- _Work instruction_: Give back each line of the listing below that contains the string "computer".

▬▬▬

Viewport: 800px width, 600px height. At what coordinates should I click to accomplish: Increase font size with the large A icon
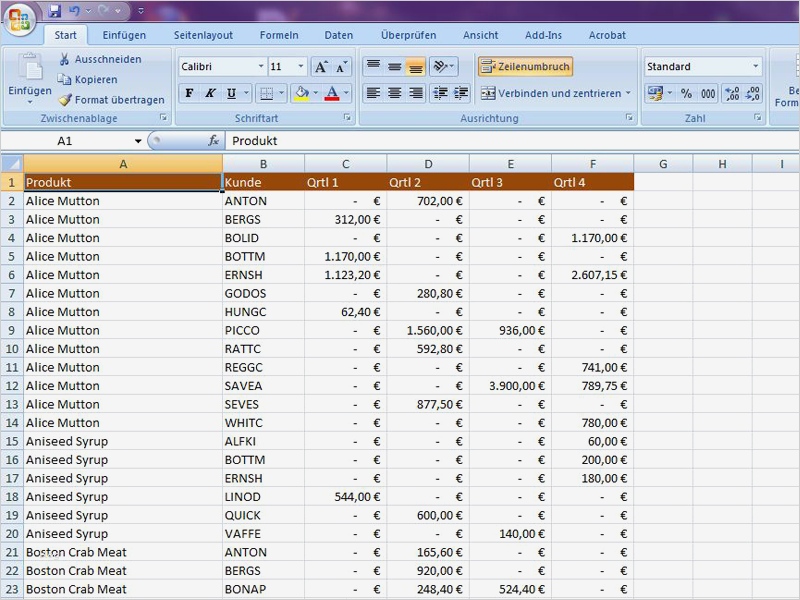pos(320,67)
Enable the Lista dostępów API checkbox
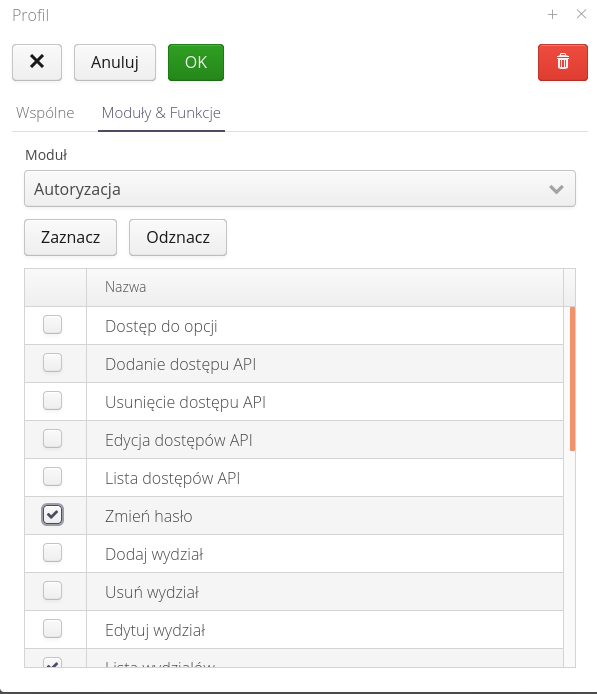This screenshot has height=694, width=597. pos(52,477)
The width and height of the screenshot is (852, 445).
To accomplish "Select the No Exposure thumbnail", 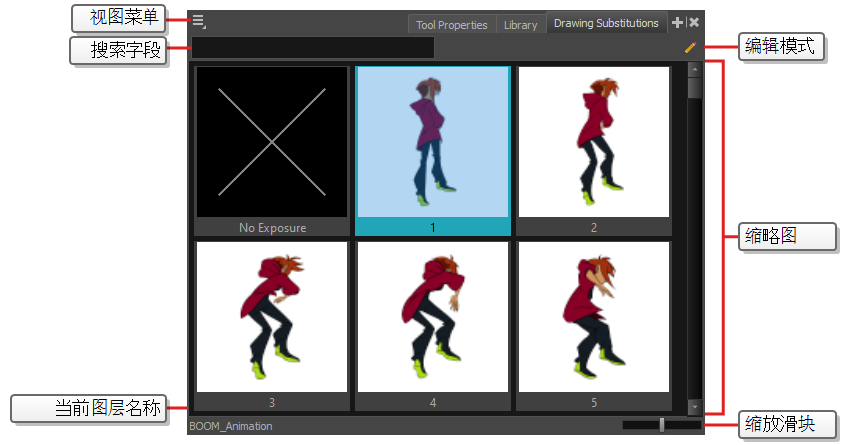I will point(272,143).
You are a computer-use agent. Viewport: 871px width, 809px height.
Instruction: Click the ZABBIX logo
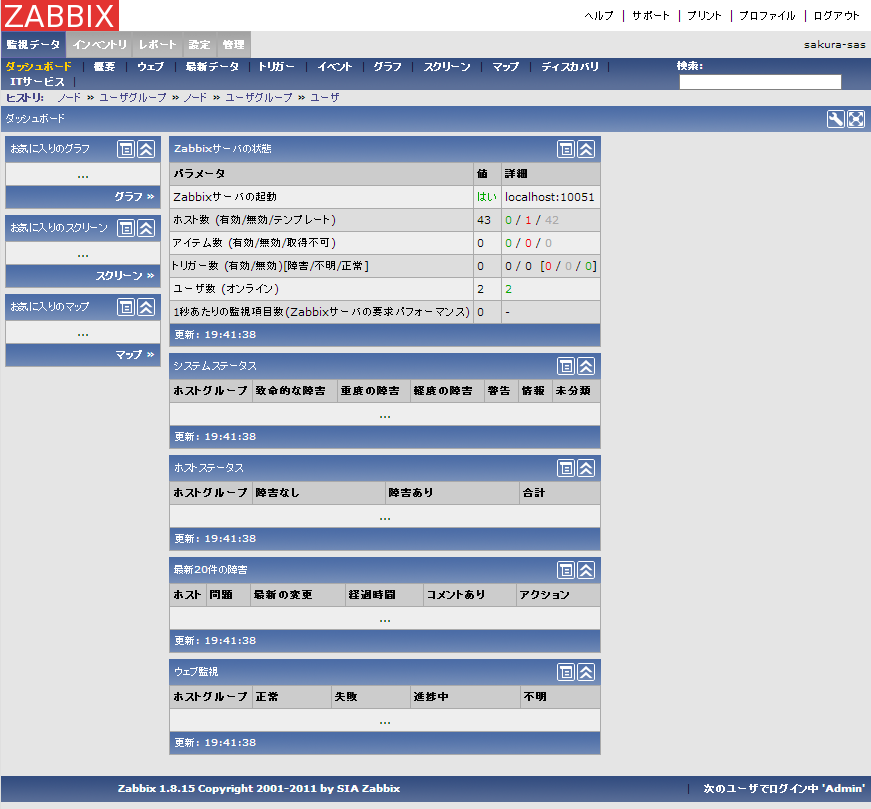coord(61,15)
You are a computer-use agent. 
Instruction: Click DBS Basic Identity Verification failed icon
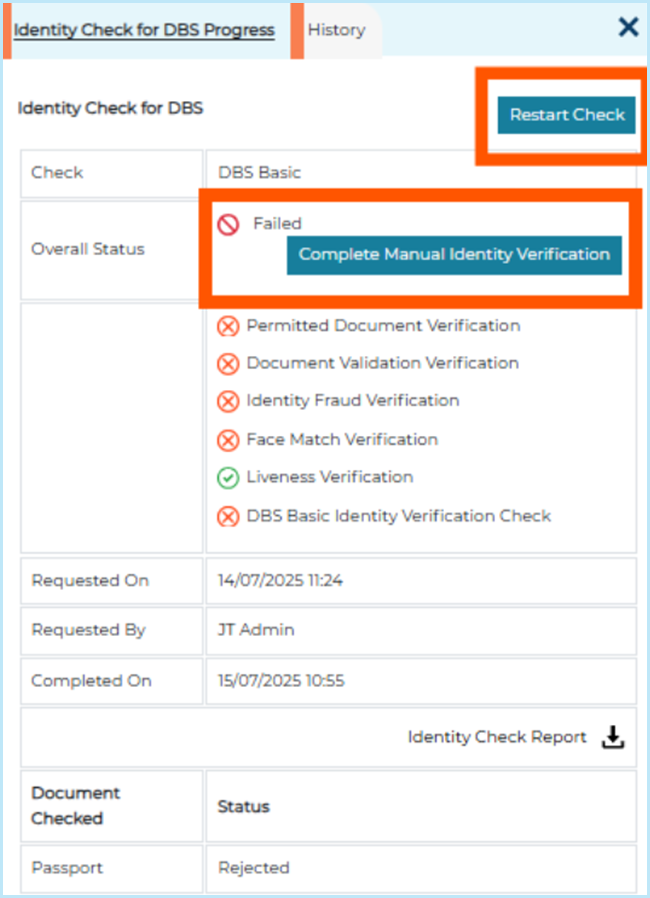pyautogui.click(x=228, y=517)
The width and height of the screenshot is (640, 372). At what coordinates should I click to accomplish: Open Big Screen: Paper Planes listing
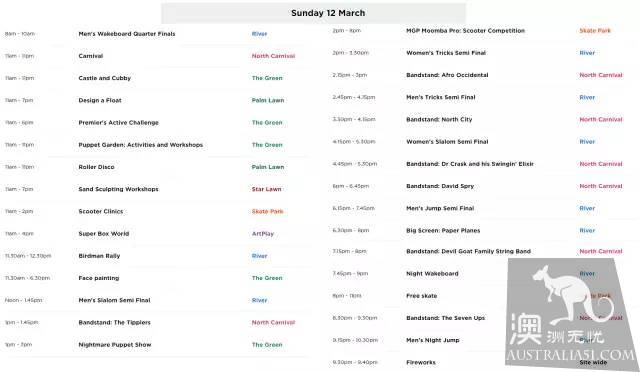pyautogui.click(x=443, y=230)
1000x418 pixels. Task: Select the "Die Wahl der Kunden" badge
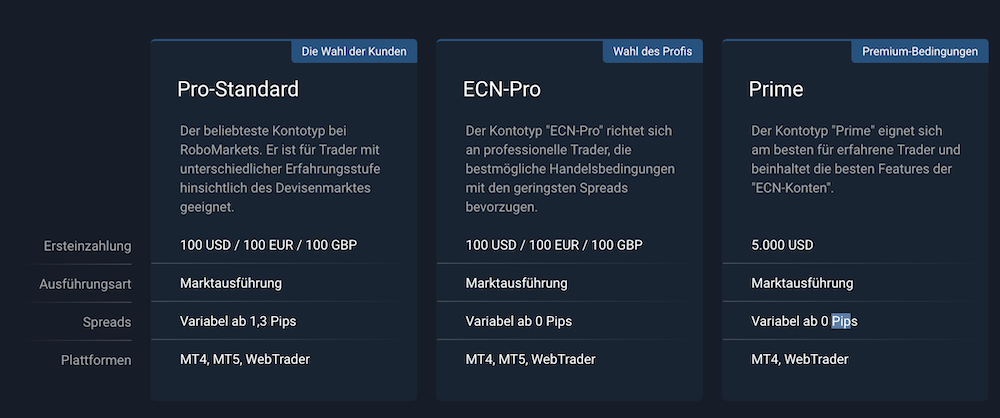[x=354, y=52]
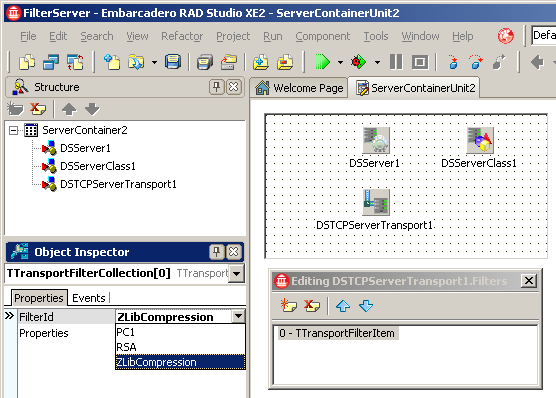The image size is (556, 398).
Task: Pin the Structure panel
Action: point(216,87)
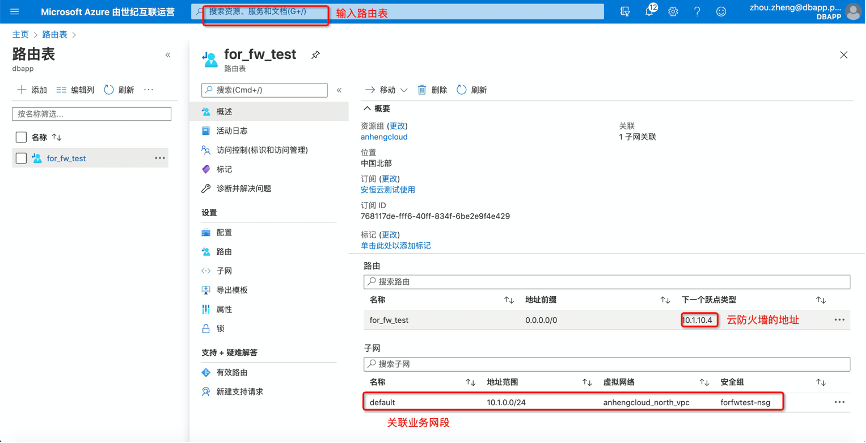
Task: Toggle the select-all 名称 header checkbox
Action: 21,137
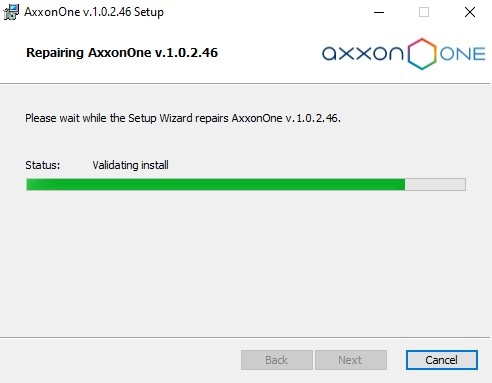This screenshot has height=383, width=492.
Task: Click the white header banner beside the heading
Action: click(x=270, y=53)
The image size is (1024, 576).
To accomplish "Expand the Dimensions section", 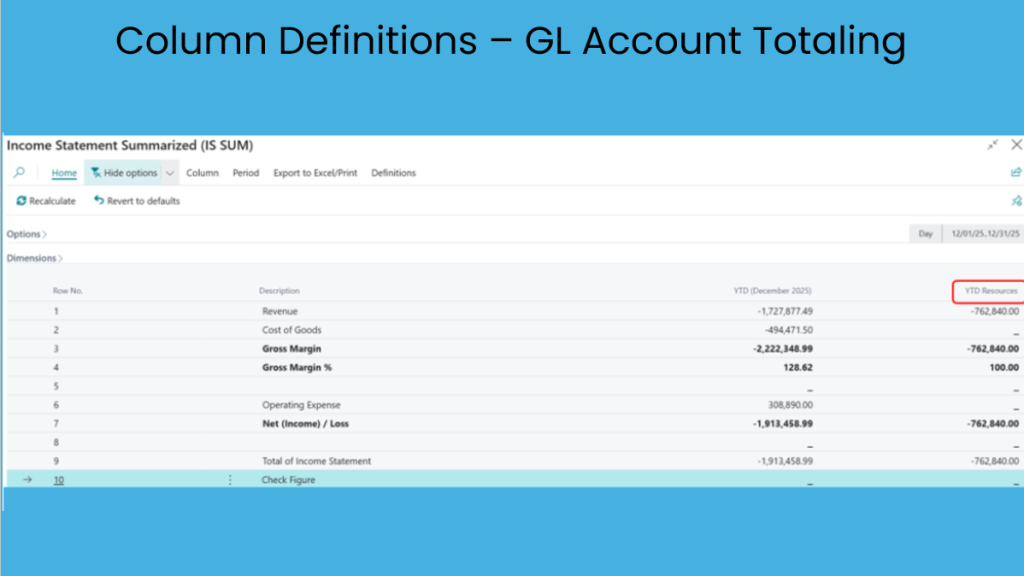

▬▬▬

- _Problem solution_:
You are a computer-use agent. Viewport: 871px width, 809px height.
You are a computer-use agent. 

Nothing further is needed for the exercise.